- **PROBLEM REQUIREMENTS**
Going down the listing below, print exactly each line from the one with "You are a computer-use" up to and including the one with "Instruction: Click the red Search button", and skip the rest.

- **DATA EXTRACT**
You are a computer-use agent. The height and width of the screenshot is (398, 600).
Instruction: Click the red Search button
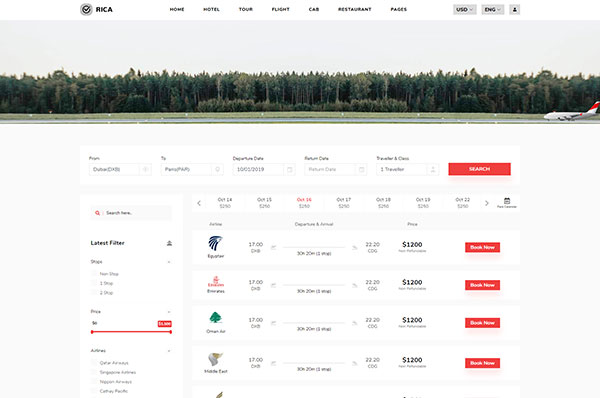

---

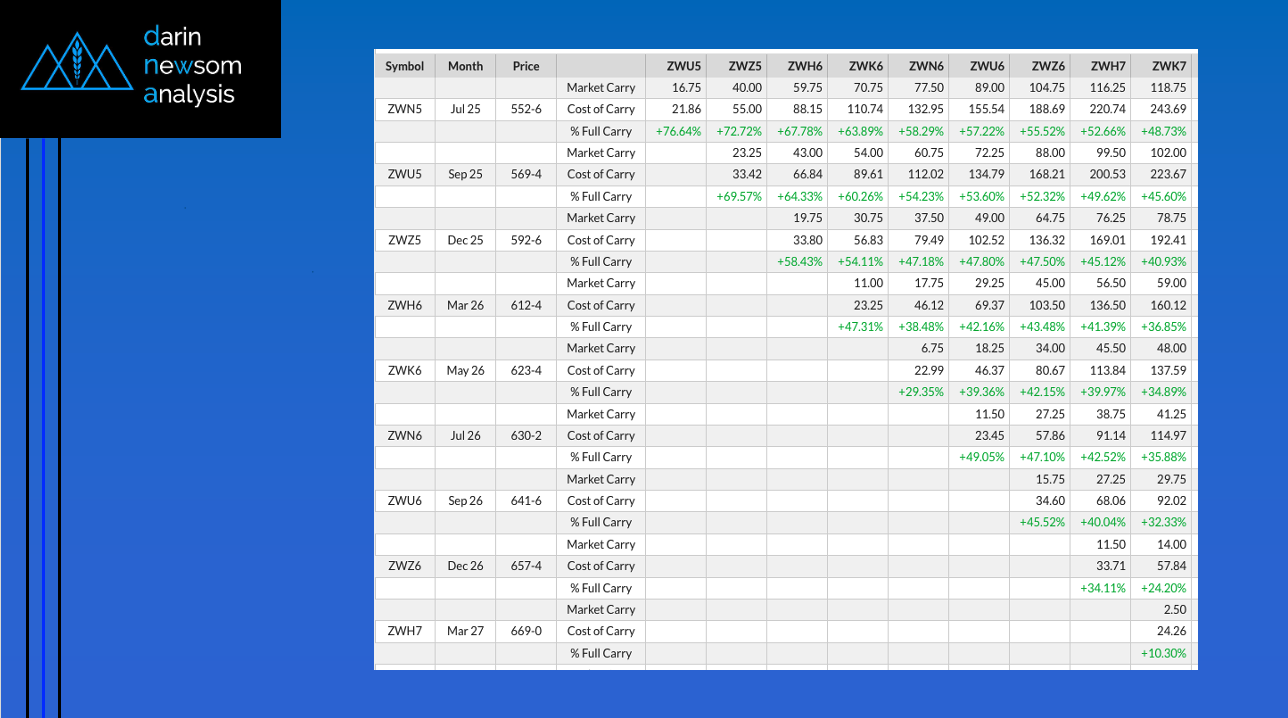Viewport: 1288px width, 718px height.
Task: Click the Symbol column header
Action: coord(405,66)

- **WRITTEN RESPONSE**
You are a computer-use agent. The height and width of the screenshot is (398, 600).
Instruction: Click the red Search button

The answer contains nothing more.